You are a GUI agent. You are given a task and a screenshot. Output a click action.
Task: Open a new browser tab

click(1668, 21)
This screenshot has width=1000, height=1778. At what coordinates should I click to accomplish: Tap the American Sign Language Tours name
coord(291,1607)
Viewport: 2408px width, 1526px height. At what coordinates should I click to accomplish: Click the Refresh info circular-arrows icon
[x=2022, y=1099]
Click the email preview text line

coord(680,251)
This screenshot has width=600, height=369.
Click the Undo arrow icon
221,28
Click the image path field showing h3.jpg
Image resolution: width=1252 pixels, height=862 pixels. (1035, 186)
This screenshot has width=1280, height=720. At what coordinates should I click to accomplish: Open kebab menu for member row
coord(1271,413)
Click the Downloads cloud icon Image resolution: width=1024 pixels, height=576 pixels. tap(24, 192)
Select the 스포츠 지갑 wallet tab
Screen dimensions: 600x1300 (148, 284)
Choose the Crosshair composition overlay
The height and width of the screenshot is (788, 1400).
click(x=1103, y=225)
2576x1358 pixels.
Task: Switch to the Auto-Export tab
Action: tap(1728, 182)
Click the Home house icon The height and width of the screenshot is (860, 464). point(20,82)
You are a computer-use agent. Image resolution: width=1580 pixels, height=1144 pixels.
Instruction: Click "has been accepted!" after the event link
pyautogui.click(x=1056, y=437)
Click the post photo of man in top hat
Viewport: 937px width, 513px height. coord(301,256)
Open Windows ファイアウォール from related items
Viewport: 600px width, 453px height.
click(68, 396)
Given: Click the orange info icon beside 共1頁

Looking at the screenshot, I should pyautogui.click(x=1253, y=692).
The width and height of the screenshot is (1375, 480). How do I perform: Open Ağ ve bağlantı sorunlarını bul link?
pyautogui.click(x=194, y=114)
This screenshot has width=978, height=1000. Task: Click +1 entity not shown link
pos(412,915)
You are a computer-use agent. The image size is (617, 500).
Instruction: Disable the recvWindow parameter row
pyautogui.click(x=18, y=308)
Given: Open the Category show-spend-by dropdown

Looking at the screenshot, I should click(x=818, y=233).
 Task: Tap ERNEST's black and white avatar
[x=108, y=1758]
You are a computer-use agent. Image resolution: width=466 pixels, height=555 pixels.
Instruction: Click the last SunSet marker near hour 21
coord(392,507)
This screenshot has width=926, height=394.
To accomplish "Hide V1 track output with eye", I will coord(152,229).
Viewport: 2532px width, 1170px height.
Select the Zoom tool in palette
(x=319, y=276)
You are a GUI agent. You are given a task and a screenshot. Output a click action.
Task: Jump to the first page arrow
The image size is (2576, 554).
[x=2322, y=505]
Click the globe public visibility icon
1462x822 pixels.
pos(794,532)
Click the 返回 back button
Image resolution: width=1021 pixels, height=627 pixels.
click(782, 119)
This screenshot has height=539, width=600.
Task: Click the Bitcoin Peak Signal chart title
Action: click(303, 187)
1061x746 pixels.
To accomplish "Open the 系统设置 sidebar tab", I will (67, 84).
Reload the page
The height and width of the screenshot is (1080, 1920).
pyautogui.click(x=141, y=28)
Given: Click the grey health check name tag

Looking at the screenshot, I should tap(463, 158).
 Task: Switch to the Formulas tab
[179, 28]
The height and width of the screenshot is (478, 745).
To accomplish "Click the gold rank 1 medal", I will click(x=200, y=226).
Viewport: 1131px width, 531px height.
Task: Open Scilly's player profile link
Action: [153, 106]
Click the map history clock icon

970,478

:::

Request: Extract every item above into the answers, copying each line word for word with no changes.

Solution to the exercise:
You are a GUI agent. You are given a task and a screenshot. Output a click action.
Task: Open a new browser tab

click(1668, 21)
This screenshot has width=1000, height=1778. At what coordinates should I click to accomplish: Tap the American Sign Language Tours name
coord(291,1607)
Viewport: 2408px width, 1526px height. At what coordinates should I click to accomplish: Click the Refresh info circular-arrows icon
[x=2022, y=1099]
Click the email preview text line

coord(680,251)
This screenshot has width=600, height=369.
Click the Undo arrow icon
221,28
Click the image path field showing h3.jpg
Image resolution: width=1252 pixels, height=862 pixels. (1035, 186)
This screenshot has width=1280, height=720. At what coordinates should I click to accomplish: Open kebab menu for member row
coord(1271,413)
Click the Downloads cloud icon Image resolution: width=1024 pixels, height=576 pixels. tap(24, 192)
Select the 스포츠 지갑 wallet tab
Screen dimensions: 600x1300 (148, 284)
Choose the Crosshair composition overlay
The height and width of the screenshot is (788, 1400).
click(x=1103, y=225)
2576x1358 pixels.
Task: Switch to the Auto-Export tab
Action: tap(1728, 182)
Click the Home house icon The height and width of the screenshot is (860, 464). point(20,82)
You are a computer-use agent. Image resolution: width=1580 pixels, height=1144 pixels.
Instruction: Click "has been accepted!" after the event link
pyautogui.click(x=1056, y=437)
Click the post photo of man in top hat
Viewport: 937px width, 513px height. coord(301,256)
Open Windows ファイアウォール from related items
Viewport: 600px width, 453px height.
click(68, 396)
Given: Click the orange info icon beside 共1頁

Looking at the screenshot, I should pyautogui.click(x=1253, y=692).
The width and height of the screenshot is (1375, 480). How do I perform: Open Ağ ve bağlantı sorunlarını bul link?
pyautogui.click(x=194, y=114)
This screenshot has width=978, height=1000. Task: Click +1 entity not shown link
pos(412,915)
You are a computer-use agent. The image size is (617, 500).
Instruction: Disable the recvWindow parameter row
pyautogui.click(x=18, y=308)
Given: Open the Category show-spend-by dropdown

Looking at the screenshot, I should click(x=818, y=233).
 Task: Tap ERNEST's black and white avatar
[x=108, y=1758]
You are a computer-use agent. Image resolution: width=466 pixels, height=555 pixels.
Instruction: Click the last SunSet marker near hour 21
coord(392,507)
This screenshot has width=926, height=394.
To accomplish "Hide V1 track output with eye", I will coord(152,229).
Viewport: 2532px width, 1170px height.
Select the Zoom tool in palette
(x=319, y=276)
You are a GUI agent. You are given a task and a screenshot. Output a click action.
Task: Jump to the first page arrow
The image size is (2576, 554).
[x=2322, y=505]
Click the globe public visibility icon
1462x822 pixels.
pos(794,532)
Click the 返回 back button
Image resolution: width=1021 pixels, height=627 pixels.
click(782, 119)
This screenshot has height=539, width=600.
Task: Click the Bitcoin Peak Signal chart title
Action: click(303, 187)
1061x746 pixels.
To accomplish "Open the 系统设置 sidebar tab", I will (67, 84).
Reload the page
The height and width of the screenshot is (1080, 1920).
pyautogui.click(x=141, y=28)
Given: Click the grey health check name tag

Looking at the screenshot, I should tap(463, 158).
 Task: Switch to the Formulas tab
[179, 28]
The height and width of the screenshot is (478, 745).
To accomplish "Click the gold rank 1 medal", I will click(x=200, y=226).
Viewport: 1131px width, 531px height.
Task: Open Scilly's player profile link
Action: [153, 106]
Click the map history clock icon

970,478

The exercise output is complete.